The response must be the exact lines from the line holding "You are a GUI" through the end of the entries, with no pictures and nothing else.

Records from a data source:
╔══

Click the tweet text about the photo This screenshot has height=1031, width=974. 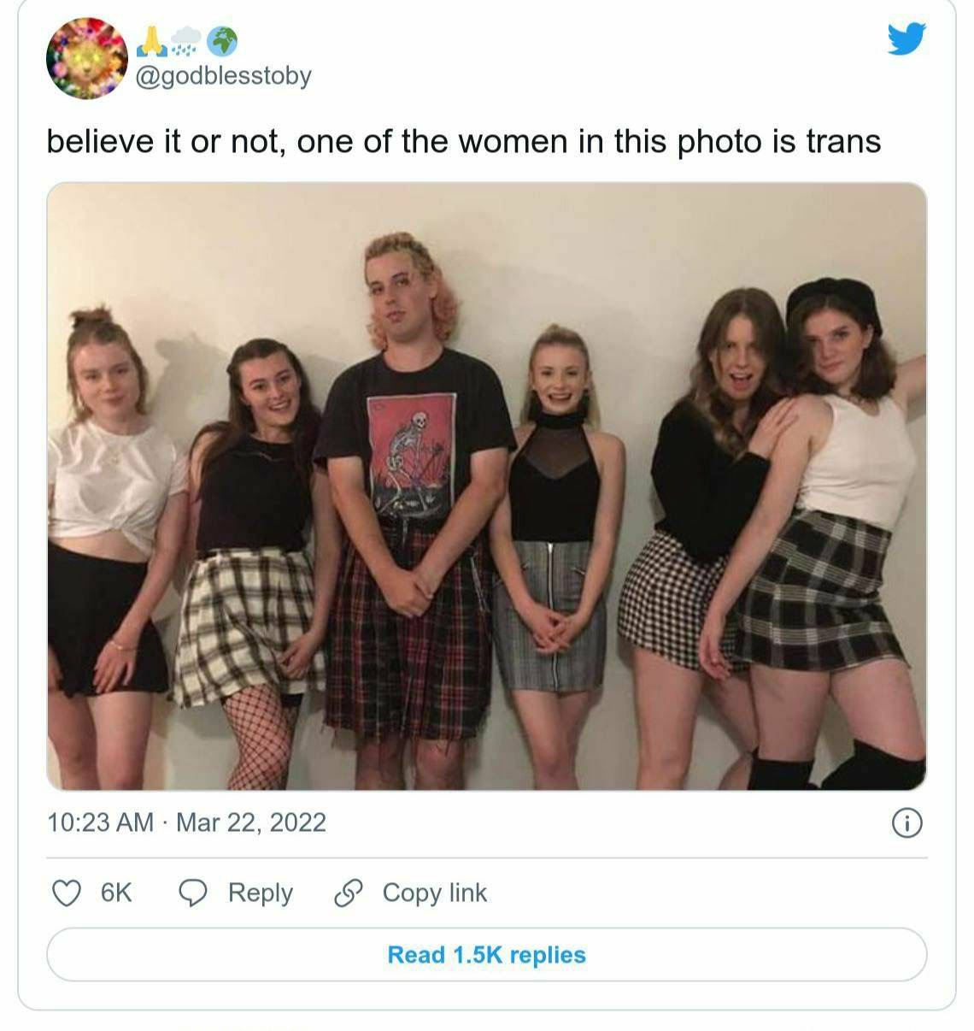click(464, 141)
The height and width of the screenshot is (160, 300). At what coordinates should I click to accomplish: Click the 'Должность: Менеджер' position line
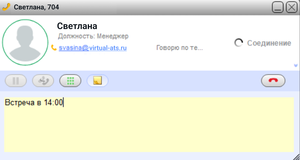coord(93,36)
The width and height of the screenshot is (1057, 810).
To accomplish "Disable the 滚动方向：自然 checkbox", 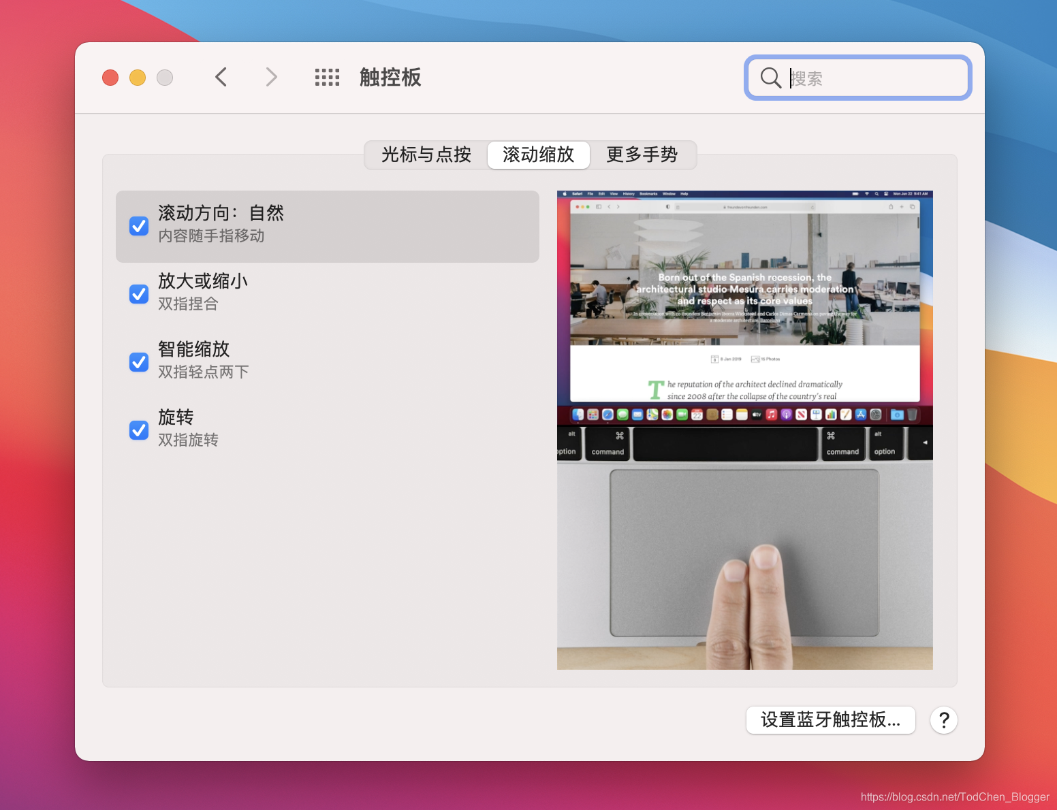I will [x=138, y=225].
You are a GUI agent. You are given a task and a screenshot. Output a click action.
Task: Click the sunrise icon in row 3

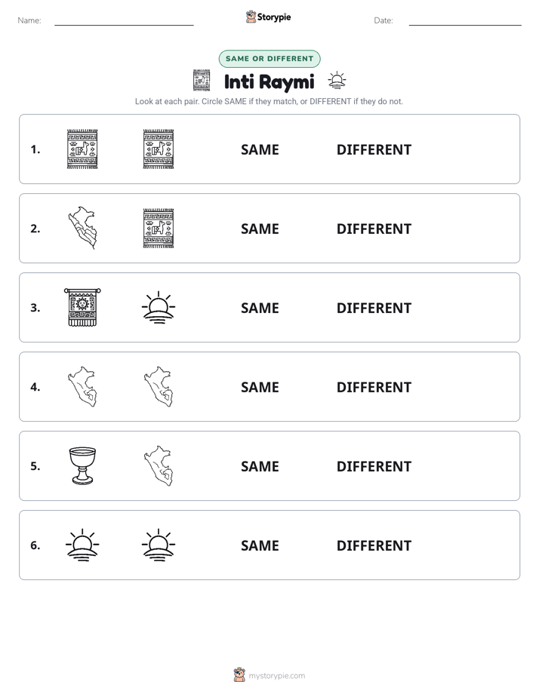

╚══

→ Exercise result
You are a GUI agent. You are given a task and a screenshot. Output a click action.
Task: Click the sunrise icon in row 3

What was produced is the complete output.